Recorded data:
◆ ◆ ◆

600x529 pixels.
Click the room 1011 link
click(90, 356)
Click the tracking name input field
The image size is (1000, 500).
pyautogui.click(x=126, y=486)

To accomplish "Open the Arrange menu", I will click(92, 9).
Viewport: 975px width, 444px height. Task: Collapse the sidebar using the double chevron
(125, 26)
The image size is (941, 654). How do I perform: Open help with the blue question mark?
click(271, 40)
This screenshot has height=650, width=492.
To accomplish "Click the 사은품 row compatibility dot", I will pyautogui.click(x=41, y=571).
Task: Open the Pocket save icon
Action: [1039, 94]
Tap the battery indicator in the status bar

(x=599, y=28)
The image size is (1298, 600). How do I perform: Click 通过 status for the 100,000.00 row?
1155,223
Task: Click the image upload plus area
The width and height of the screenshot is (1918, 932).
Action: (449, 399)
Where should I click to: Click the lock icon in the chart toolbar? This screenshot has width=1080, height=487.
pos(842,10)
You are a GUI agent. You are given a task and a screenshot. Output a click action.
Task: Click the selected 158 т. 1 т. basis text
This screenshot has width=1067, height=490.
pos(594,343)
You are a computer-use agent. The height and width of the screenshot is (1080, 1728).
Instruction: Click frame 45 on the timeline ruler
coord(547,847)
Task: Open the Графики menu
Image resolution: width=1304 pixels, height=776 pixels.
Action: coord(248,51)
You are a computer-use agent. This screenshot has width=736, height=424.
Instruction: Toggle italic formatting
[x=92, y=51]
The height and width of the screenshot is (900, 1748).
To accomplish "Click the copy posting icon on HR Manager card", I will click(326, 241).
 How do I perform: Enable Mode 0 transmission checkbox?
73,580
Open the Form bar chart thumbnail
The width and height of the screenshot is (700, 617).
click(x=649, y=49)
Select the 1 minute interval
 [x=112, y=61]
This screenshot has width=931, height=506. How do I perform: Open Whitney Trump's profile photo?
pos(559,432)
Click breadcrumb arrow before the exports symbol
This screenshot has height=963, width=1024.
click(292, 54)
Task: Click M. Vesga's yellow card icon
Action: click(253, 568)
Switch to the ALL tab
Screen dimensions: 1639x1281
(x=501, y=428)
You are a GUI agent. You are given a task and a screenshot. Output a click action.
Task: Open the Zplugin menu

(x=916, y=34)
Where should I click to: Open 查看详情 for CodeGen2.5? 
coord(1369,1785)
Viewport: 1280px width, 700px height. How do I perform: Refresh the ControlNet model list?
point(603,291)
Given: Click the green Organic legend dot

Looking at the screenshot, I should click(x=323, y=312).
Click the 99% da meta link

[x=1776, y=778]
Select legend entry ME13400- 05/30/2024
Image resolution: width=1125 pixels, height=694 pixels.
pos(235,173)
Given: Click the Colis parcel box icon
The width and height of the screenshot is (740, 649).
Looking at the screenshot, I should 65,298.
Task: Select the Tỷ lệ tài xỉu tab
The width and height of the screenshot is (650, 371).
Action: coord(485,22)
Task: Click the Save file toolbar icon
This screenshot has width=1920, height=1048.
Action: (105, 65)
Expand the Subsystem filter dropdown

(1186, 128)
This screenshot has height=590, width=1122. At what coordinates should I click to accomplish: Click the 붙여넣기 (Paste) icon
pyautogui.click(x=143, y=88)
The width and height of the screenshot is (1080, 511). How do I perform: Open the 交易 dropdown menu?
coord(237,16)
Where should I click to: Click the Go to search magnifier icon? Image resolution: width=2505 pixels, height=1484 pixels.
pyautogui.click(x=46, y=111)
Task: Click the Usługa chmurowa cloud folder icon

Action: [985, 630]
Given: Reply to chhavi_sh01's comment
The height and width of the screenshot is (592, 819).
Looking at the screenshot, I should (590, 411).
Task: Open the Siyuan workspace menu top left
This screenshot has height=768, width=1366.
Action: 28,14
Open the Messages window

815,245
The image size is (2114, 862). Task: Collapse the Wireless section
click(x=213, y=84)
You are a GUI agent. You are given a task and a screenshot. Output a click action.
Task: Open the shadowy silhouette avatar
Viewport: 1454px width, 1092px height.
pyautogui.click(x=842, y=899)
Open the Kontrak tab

◆ ◆ ◆

▶ **What you will do**:
Give the lines of the material above, from the line containing "This screenshot has height=650, width=492." through the line containing "pos(842,10)", inclusive, as a numbered list, leaving out blank lines.

▶ **Final result**:
1. This screenshot has height=650, width=492.
2. To accomplish "Click the 사은품 row compatibility dot", I will pyautogui.click(x=41, y=571).
3. Task: Open the Pocket save icon
4. Action: [1039, 94]
5. Tap the battery indicator in the status bar
6. (x=599, y=28)
7. The image size is (1298, 600). How do I perform: Click 通过 status for the 100,000.00 row?
8. 1155,223
9. Task: Click the image upload plus area
10. The width and height of the screenshot is (1918, 932).
11. Action: (449, 399)
12. Where should I click to: Click the lock icon in the chart toolbar? This screenshot has width=1080, height=487.
13. pos(842,10)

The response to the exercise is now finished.